TL;DR: Meet the new feature in the Evidently open-source Python library! You can now use it to evaluate, test, and monitor text data. This release also includes a new Text Overview preset and new drift detection methods.
What is it?
Evidently now supports raw text data as input. Previously, Evidently only worked with tabular data, expecting categorical or numerical features. Now, you can pass raw text data as well. For example, user reviews, emails, product descriptions, or any other texts your ML models use.
What’s more, you can pass multi-modal data that combines features of different types in a single dataset.
How does it work?
If you want to see the code, you can use this example notebook that shows how different metrics work for text data. If you are new to the tool, we suggest first completing the general Getting Started tutorial first.
All relevant Evidently presets, tests, and metrics will now support text data. For example, you can pass your reference and current data and call the Data Drift report to compare the distributions. You only need to specify which columns contain text data using column mapping.

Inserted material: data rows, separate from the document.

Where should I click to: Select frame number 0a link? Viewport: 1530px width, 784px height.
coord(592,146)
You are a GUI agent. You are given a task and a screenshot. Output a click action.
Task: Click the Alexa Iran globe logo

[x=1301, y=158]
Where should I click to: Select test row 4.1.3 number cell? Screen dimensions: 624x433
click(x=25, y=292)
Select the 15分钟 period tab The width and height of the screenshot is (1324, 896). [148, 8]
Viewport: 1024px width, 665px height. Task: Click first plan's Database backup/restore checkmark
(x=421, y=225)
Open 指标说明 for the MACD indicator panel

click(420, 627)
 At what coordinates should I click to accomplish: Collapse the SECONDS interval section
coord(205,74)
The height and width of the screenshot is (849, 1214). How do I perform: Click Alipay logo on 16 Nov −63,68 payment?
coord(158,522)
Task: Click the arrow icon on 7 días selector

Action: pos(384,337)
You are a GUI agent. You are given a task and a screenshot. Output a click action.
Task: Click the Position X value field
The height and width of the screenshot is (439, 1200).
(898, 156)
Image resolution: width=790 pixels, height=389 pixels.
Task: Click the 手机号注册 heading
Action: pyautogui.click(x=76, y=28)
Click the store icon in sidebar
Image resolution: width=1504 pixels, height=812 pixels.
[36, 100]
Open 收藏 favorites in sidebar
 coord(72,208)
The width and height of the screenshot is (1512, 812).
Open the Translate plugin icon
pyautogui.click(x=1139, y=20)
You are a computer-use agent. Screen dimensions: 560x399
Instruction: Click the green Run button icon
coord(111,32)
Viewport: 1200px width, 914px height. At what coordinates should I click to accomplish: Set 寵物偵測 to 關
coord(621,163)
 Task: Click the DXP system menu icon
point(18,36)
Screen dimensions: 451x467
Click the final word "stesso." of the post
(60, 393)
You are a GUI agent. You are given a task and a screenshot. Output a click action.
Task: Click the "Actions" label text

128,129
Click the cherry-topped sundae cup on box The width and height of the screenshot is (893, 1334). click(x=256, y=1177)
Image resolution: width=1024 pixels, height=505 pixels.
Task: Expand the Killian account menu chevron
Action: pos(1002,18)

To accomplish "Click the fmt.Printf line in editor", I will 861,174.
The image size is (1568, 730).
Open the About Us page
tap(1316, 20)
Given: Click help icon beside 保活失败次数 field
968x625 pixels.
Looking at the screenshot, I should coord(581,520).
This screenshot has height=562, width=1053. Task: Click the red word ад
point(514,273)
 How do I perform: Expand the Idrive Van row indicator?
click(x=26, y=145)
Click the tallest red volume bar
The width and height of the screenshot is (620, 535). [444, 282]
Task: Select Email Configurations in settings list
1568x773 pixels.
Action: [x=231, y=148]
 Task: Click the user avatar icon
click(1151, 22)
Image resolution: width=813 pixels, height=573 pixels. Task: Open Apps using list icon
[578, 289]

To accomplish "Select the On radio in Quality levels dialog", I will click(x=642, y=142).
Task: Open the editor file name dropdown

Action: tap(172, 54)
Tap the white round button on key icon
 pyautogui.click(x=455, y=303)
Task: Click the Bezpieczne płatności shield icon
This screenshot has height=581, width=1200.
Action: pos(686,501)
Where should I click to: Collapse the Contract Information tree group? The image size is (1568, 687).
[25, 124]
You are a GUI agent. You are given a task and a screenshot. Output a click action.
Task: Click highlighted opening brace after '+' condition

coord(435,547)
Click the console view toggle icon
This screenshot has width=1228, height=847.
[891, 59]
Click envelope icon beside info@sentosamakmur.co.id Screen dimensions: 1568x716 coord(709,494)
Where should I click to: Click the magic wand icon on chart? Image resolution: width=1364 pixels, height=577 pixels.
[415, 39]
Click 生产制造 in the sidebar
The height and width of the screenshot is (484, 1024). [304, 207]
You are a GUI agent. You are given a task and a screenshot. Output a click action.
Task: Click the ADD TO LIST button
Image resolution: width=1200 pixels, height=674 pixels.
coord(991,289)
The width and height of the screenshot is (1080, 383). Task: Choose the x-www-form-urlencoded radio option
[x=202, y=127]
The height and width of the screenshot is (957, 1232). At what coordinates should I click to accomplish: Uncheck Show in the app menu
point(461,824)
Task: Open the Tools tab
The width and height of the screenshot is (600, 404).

Here is an example column mapping for a dataset with different feature types:
Then, call the Report or Test Suite as usual:
Here is how the Data Drift report will look if you pass the text data in some columns.
You can use other presets and metrics too. For example, you can call a Data Quality preset to understand and explore your data. This report provides a dataset overview and various descriptive stats and visualizations for each feature. If your data contains text columns, they will now get a corresponding summary as well:
If you work exclusively with text data, you can run a new Text Overview preset. It combines various metrics related to text data quality and data drift in a single place. You can use it to compare two datasets or to get an overview of a single text dataset.
As always, the interactive visual report is only one of the output options. You can also use Evidently to calculate these metrics as JSON or Python dictionary or run drift checks as part of a pipeline using Test Suites. You can generate the visual report only if something is wrong and you want to debug it.
Drift detection on text data
You are probably wondering what is under the hood of this new text drift detection. How can you decide if two sets of texts are similar or different?
There are two answers here.
First, the default Evidently method for drift detection is model-based drift detection. It is also known as a domain classifier method. This approach applies to any text columns that appear in the Data Drift table.
In this case, Evidently tries to build a binary classification model that can discriminate between data from reference and current distributions. If the model can confidently identify which text samples belong to the “newer” data, you can consider that the two datasets are significantly different.
Text Content Drift.
You can read more about the domain classifier approach in the paper “Failing Loudly: An Empirical Study of Methods for Detecting Dataset Shift.” We created a specific implementation for text data in the Evidently library. This new drift detection method is called Text Content Drift.
The drift score, in this case, is the ROC AUC score of the domain classifier computed on a validation dataset. For small data (<1000 objects), Evidently will compare the ROC AUC to the ROC AUC of the random classifier at a set percentile. We repeat the calculation 1000 times with randomly assigned target class probabilities to ensure the result is statistically meaningful. This produces a distribution with a mean of 0,5. We then take the 95th percentile of this distribution and compare it to the ROC-AUC score of the domain classifier. If the classifier score is higher, we consider the data drift to be detected. (You can also set a different percentile as a parameter).
For larger data, the ROC AUC of the obtained classifier is directly compared against the set ROC AUC threshold.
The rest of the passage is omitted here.